Principi in tema di azione sociale di responsabilità esercitata dal socio di S.r.l.
E’ nulla la clausola arbitrale statutaria che non demanda la nomina degli arbitri a soggetti estranei alla società, in contrasto con il comma secondo dell’art. 34, D.Lgs. 17 gennaio 2003, n. 5, e ciò anche nelle ipotesi in cui la lite societaria debba essere rimessa ad un procedimento di tipo irrituale. Trattasi di nullità rilevabile anche d’ufficio.
Il socio, che agisca ai sensi dell’art. 2476, 3° comma c.c. proponendo azione sociale di responsabilità nei confronti dell’amministratore, lamenta in nome proprio un danno subito dal patrimonio della società, mira alla reintegrazione del patrimonio sociale e non chiede il risarcimento dei danni da lui patiti, sicché si tratta di azione sociale proposta come sostituto processuale della società.

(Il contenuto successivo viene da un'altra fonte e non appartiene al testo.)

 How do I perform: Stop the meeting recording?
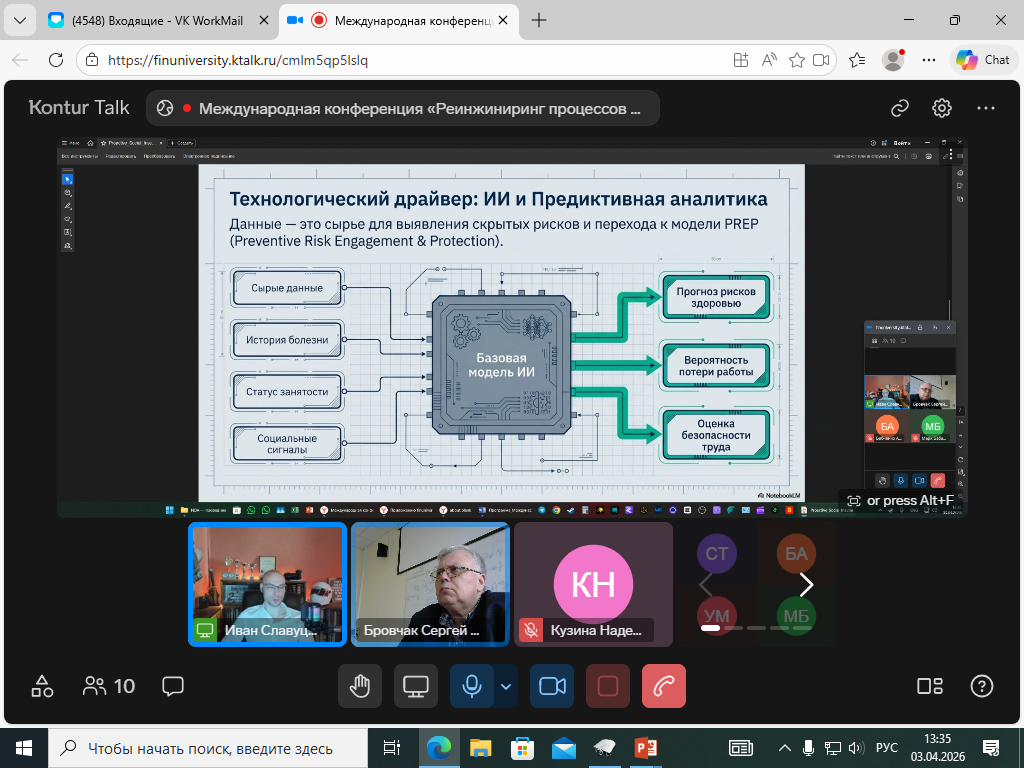608,686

Risulta, pertanto, irrilevante, ai fini della proposizione dell’azione di responsabilità, il momento in cui il socio che agisce ha acquistato tale qualità, purché l’abbia al momento della domanda.
Gli atti compiuti dal socio non possono avere ad oggetto il diritto sottostante in titolarità della società, sicché solo la transazione e la rinuncia provenienti dalla società nel rispetto dei quorum dettati dall’art. 2476, 5° comma c.c. costituiscono atto di disposizione del diritto sostanziale, con effetto preclusivo nei confronti di tutti i soggetti legittimati ad esercitare l’azione.
Il socio potrà al più rinunciare agli atti del giudizio, ma non disporre del diritto, tanto che il diritto di credito potrà comunque essere fatto valere dalla società.